First, Christians have been celebrating this good news for nearly two thousand years. Indeed, it is the central proclamation of the faith. But why celebrate it as “good news”? The “good” part is simply this: Jesus’ resurrection shows that death is not the last word. That God intervened in history, in real time and space by raising his son from the dead, makes it “news” in a journalistic sense. Through this historical event we learn that God gave life to his son in part to show that he wants to give life—real, substantial and unending life—to us all. This was his intention in the first place. One might even begin to fancy that God can’t imagine living without us. At least that might go some way toward explaining Good Friday.
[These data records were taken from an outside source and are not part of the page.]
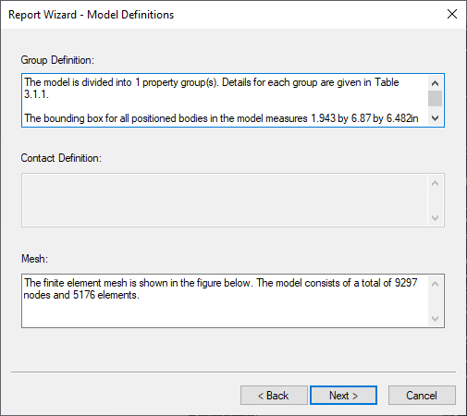Screen dimensions: 467x416
Task: Click the Report Wizard title bar text
Action: (x=91, y=15)
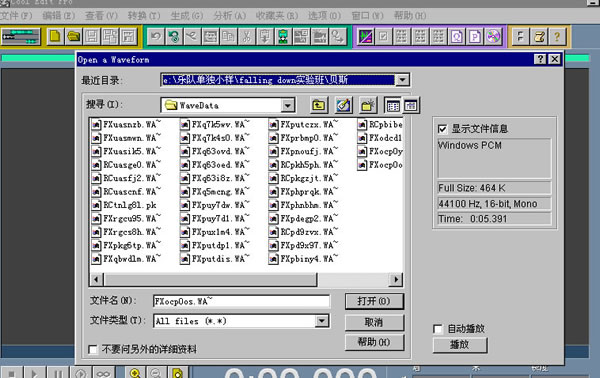The image size is (600, 378).
Task: Check 不要问另外的详细资料 option
Action: pyautogui.click(x=93, y=349)
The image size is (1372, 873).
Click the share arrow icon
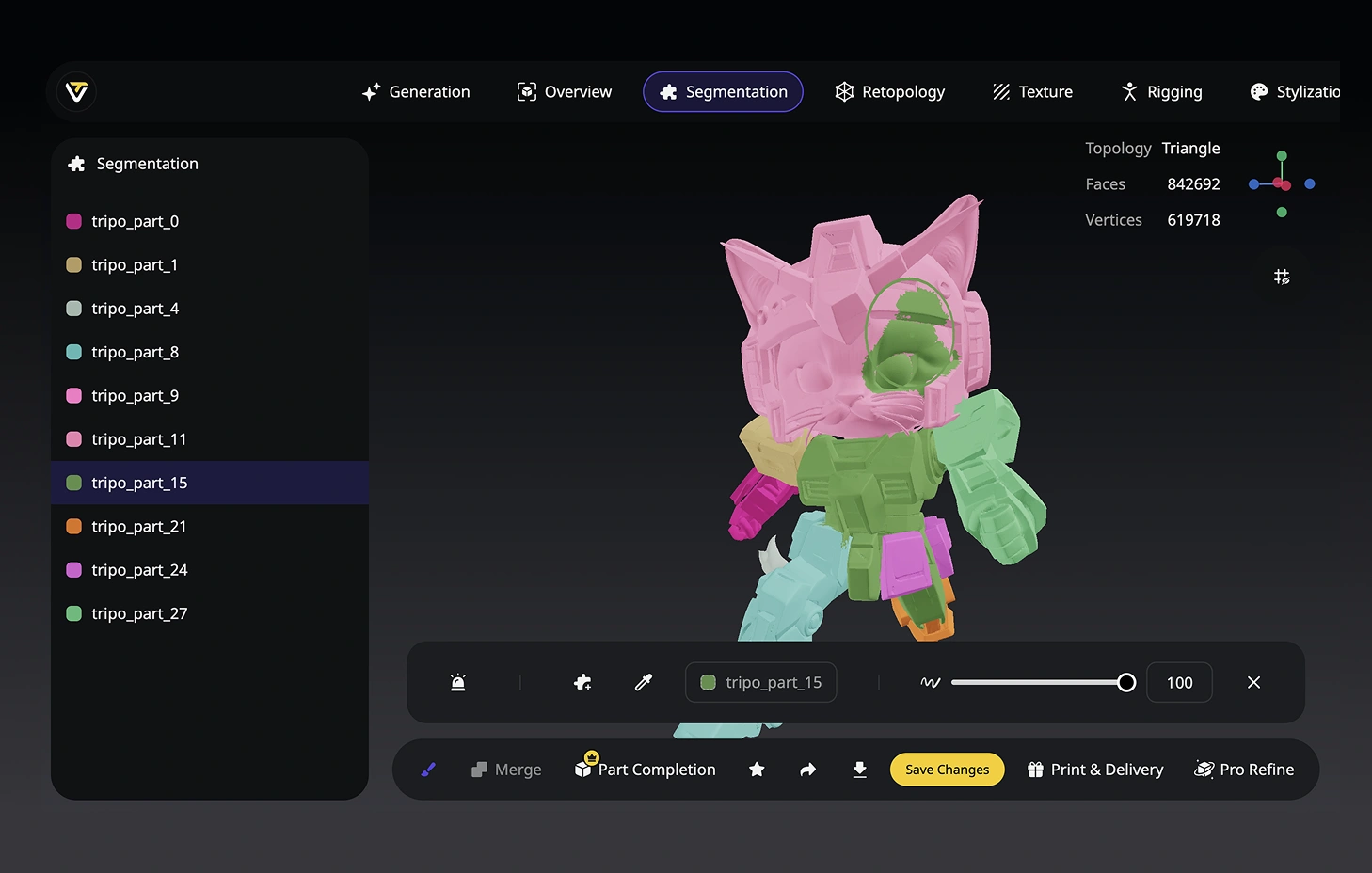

The Easter event also shows more clearly than anything else that God is already in the process of setting this broken world right. So it is then, according to Christian tradition, that the first Easter morning was the dawn of a new creation; it was “In the beginning” all over again on that first day of the week in the garden. And since this work was set into motion, Christians await the denouement while working toward its fulfillment. Thy kingdom come, we pray.
In this work also, death has been utterly vanquished, dealt a death-blow, if you will. Perhaps it was crushed under the weight of that stone which rolled from the tomb. Thus we need not live in fear, toiling in desperation, worrying that an inescapable, meaningless end awaits us, that the seeming non-existence before our birth merely foreshadowed the time after our death. Nor need we live frenetic, harried lives, simply attempting to repress thoughts about the inevitable.
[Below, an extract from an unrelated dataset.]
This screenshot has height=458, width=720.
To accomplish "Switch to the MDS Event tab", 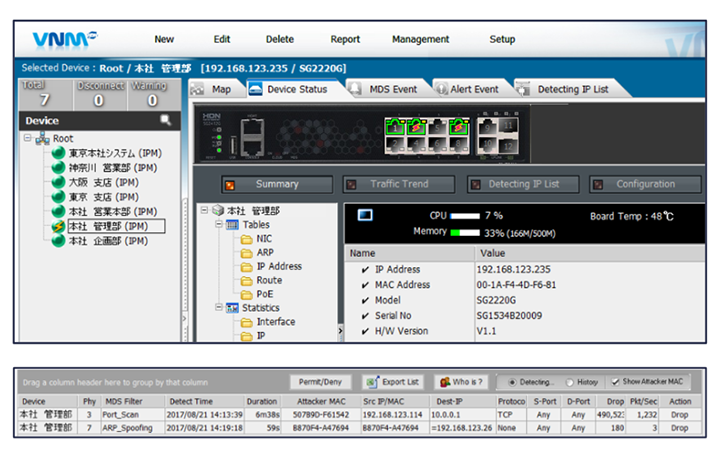I will tap(392, 89).
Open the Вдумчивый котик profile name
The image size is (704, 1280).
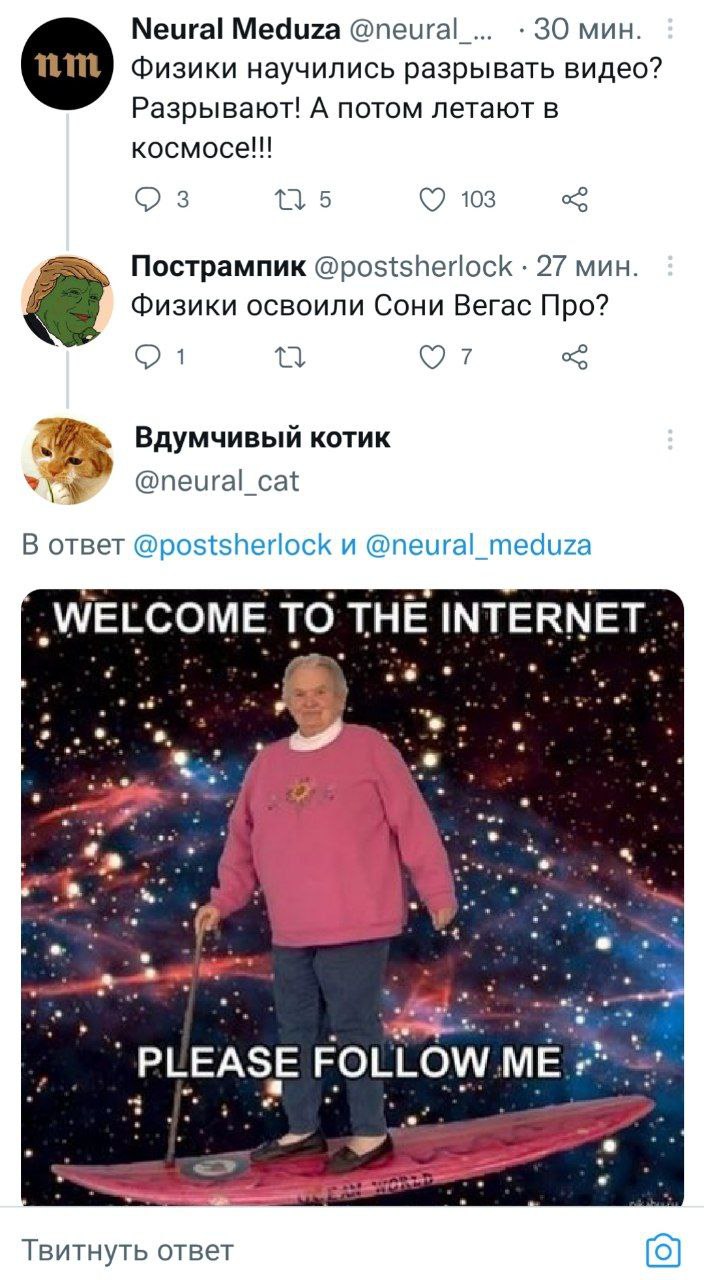click(263, 438)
Instead, we ought to own up to this fact: we all die. Denial here creates quite a hangover at some point. Easter, however, provides the opportunity to slow down, to be grateful for what truly matters and for what God has done in Christ. This good news fills the hearts of Christians today.
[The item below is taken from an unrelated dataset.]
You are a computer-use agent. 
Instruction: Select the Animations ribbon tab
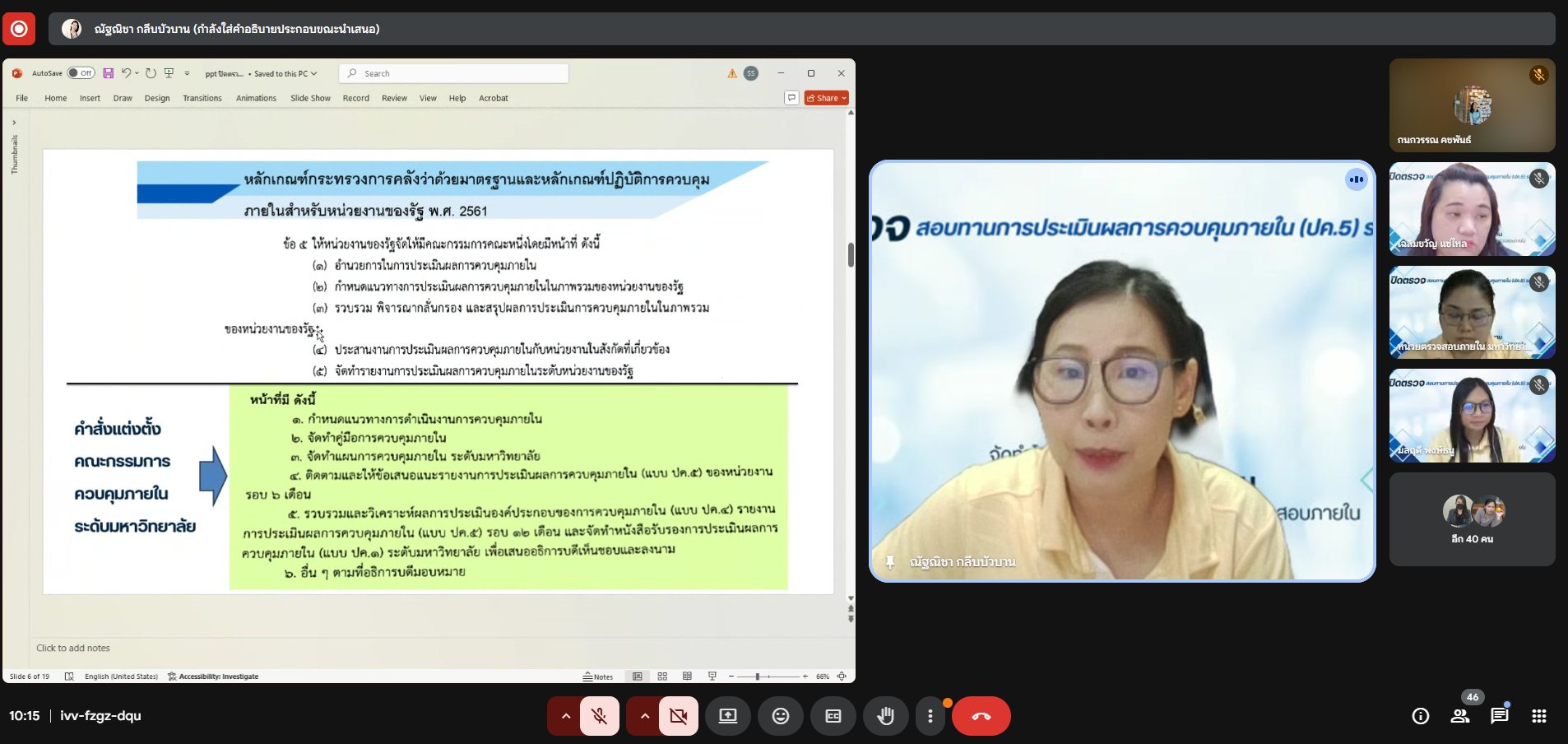256,98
But what about those who can’t put their trust in what they might perceive as, some pie-in-the-sky delusion? What about those who read the preceding paragraph and say, “talk about denial”? Can the story be good news for them?
If nothing else, Easter can be understood as a powerful mythic story, one that schools us in the power of hope. Doesn’t the story teach that if Jesus can begin again, having been rejected by his own people, abandoned by his disciples and murdered by imperialist overlords, so can the rest of us?
Doesn’t nature teach the same lesson? Spring itself—especially in New England—is a welcome reminder that life returns to barren, dormant trees. And so, after a time of deathly cold, the warmth of life can return to our living deaths as well. The sun always comes around again. We can begin again therefore and flourish. We don’t need to live life bound to destructive patterns of behavior or like we’re simply the sum total of our negative baggage because a new, vibrant life remains a possibility. Truth be told, that new life begins with hope.
So the story of Easter can teach everyone to hope, to hope that life can conquer death. And if hope is a first step towards faith, who knows where this journey will lead? Is not humankind’s seemingly infinite capacity to hold on, even in the darkest times, muffled evidence itself of Easter’s basic truth? To what, or better perhaps, to Whom shall we give credit for this innate and uniquely human strength?
Whether taken as historical fact, one which changes everything, or as mythic fiction, one which symbolizes the truth that hope springs eternal, the resurrection of Jesus is good news indeed. Happy Easter.
Steven A. Hunt is associate professor biblical studies at Gordon College in Wenham, MA. He and his wife and their four children live in Rowley, MA.